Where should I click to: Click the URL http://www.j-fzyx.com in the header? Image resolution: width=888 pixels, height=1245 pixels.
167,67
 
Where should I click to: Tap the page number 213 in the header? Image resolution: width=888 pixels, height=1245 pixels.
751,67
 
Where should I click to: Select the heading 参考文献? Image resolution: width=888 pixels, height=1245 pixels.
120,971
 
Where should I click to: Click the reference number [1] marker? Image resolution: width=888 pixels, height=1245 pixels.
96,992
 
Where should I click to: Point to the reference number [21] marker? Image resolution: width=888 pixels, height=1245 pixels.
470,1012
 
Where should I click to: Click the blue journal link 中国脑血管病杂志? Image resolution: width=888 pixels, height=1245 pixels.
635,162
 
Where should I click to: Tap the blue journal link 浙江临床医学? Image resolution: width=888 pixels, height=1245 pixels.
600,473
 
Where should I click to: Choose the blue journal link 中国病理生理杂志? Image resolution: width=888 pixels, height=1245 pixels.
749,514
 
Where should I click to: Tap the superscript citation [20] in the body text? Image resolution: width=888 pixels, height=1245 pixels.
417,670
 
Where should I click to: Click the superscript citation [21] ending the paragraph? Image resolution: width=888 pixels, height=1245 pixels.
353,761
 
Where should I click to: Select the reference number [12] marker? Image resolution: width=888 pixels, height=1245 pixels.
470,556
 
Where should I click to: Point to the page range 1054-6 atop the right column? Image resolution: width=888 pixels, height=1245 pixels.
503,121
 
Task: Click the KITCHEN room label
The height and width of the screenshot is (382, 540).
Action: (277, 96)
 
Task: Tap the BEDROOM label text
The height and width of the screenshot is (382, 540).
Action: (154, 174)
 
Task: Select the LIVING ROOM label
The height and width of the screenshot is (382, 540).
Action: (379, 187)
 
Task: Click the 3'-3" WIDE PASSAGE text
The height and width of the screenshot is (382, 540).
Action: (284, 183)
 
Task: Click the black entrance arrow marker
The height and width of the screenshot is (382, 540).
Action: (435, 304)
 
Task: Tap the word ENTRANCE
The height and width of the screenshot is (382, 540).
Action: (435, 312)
**********
» Directions:
Reproduce all of the records above word for word, line for line.

» Result of the exercise:
Where should I click to: Click the URL http://www.j-fzyx.com in the header? Image resolution: width=888 pixels, height=1245 pixels.
167,67
 
Where should I click to: Tap the page number 213 in the header? Image resolution: width=888 pixels, height=1245 pixels.
751,67
 
Where should I click to: Select the heading 参考文献? Image resolution: width=888 pixels, height=1245 pixels.
120,971
 
Where should I click to: Click the reference number [1] marker? Image resolution: width=888 pixels, height=1245 pixels.
96,992
 
Where should I click to: Point to the reference number [21] marker? Image resolution: width=888 pixels, height=1245 pixels.
470,1012
 
Where should I click to: Click the blue journal link 中国脑血管病杂志? Image resolution: width=888 pixels, height=1245 pixels.
635,162
 
Where should I click to: Tap the blue journal link 浙江临床医学? Image resolution: width=888 pixels, height=1245 pixels.
600,473
 
Where should I click to: Choose the blue journal link 中国病理生理杂志? Image resolution: width=888 pixels, height=1245 pixels.
749,514
 
Where should I click to: Tap the superscript citation [20] in the body text? Image resolution: width=888 pixels, height=1245 pixels.
417,670
 
Where should I click to: Click the superscript citation [21] ending the paragraph? Image resolution: width=888 pixels, height=1245 pixels.
353,761
 
Where should I click to: Select the reference number [12] marker? Image resolution: width=888 pixels, height=1245 pixels.
470,556
 
Where should I click to: Point to the page range 1054-6 atop the right column? Image resolution: width=888 pixels, height=1245 pixels.
503,121
 
Task: Click the KITCHEN room label
The height and width of the screenshot is (382, 540).
Action: (277, 96)
 
Task: Tap the BEDROOM label text
The height and width of the screenshot is (382, 540).
Action: (154, 174)
 
Task: Select the LIVING ROOM label
The height and width of the screenshot is (382, 540).
Action: (379, 187)
 
Task: Click the 3'-3" WIDE PASSAGE text
The height and width of the screenshot is (382, 540).
Action: (284, 183)
 
Task: Click the black entrance arrow marker
The height and width of the screenshot is (382, 540).
Action: (435, 304)
 
Task: Tap the word ENTRANCE
The height and width of the screenshot is (382, 540).
Action: (435, 312)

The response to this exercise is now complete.